Module: fast_llm.layers.decoder.config

Variant of: MixerConfig — select with type: stochastic

Inherits from: MixerConfig, BlockWithBiasConfig, BlockConfig

Fields

main_mixer_namearchitecture

Type: str or None    Default: None

Name of the main mixer. Used for inference/eval, checkpoint loading (receives pretrained weights), and checkpoint saving (only this mixer is exported). If None, uses the first mixer in the dict.

mixersarchitecture

Type: dict[str, MixerConfig] or None    Default: None

Dict of mixer options to sample from (must contain at least 1). Keys are mixer names used for debugging and namespacing.

lr_scalefeature

Type: float or None    Default: None

Scaling factor for the layer learning rate. Combines multiplicatively with the scale set by the parent and child layers, if applicable.

predefined_layout_probabilitiesfeature

Type: list[float]    Default: list()

Per-layout sampling probability, parallel to predefined_layouts. Each value must be in [0, 1]; the sum must be <= 1. The residual probability (1 - sum) falls through to sampling_strategy.

predefined_layoutsfeature

Type: list[list[str]]    Default: list()

List of predefined layouts to oversample. Each layout is a list of mixer names, one per layer. Mixer names must match keys in the mixers dict. All layouts must share a common length.

sampling_strategyfeature

Type: StochasticMixerSamplingStrategy    Default: "uniform"

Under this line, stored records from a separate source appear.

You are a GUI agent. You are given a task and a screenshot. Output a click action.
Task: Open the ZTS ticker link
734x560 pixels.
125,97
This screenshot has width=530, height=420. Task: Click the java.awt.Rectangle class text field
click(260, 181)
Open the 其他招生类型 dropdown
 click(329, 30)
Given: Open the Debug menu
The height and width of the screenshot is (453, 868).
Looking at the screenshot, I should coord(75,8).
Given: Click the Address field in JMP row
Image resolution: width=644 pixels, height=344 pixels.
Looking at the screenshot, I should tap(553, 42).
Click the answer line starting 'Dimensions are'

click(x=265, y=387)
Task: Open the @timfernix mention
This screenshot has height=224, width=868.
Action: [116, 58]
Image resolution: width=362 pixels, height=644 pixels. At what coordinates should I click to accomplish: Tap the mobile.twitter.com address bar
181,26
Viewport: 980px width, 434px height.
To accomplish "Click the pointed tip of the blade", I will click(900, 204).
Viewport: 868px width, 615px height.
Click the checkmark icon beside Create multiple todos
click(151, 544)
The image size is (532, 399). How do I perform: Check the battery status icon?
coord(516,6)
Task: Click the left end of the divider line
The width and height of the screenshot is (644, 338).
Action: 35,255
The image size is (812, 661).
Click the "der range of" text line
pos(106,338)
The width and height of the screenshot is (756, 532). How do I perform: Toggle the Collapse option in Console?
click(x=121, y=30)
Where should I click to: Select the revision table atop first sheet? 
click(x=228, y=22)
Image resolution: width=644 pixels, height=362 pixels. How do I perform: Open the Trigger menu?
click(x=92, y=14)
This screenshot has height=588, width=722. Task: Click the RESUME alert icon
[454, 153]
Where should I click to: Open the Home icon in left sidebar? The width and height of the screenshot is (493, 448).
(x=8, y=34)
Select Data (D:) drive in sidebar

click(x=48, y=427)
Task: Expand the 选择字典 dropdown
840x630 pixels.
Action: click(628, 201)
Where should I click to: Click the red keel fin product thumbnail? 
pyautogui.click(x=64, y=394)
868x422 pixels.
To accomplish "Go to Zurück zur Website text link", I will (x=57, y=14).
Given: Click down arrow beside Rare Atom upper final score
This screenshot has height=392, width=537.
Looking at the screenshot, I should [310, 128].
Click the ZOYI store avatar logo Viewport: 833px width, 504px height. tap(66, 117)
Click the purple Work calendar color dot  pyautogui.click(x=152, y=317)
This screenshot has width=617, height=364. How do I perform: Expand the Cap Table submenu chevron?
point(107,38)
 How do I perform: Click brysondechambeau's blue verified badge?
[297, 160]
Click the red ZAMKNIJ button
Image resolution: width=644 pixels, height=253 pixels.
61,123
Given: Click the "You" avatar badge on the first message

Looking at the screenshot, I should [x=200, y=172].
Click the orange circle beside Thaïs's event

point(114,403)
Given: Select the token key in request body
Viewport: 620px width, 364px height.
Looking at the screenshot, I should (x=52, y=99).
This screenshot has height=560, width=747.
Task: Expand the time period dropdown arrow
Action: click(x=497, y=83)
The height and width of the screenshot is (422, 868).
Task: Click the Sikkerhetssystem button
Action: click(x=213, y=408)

Strategy for sampling mixers during training.

sampling_weightsfeature

Type: dict[str, float] or None    Default: None

Sampling probability for each mixer by name (will be normalized to sum to 1.0). Only used when sampling_strategy='weighted'. If None with uniform strategy, all mixers have equal probability.

seed_shiftoptional

Type: int    Default: 501_974_169_931_277_706_872_159_392_843

Seed shift for mixer sampling reproducibility.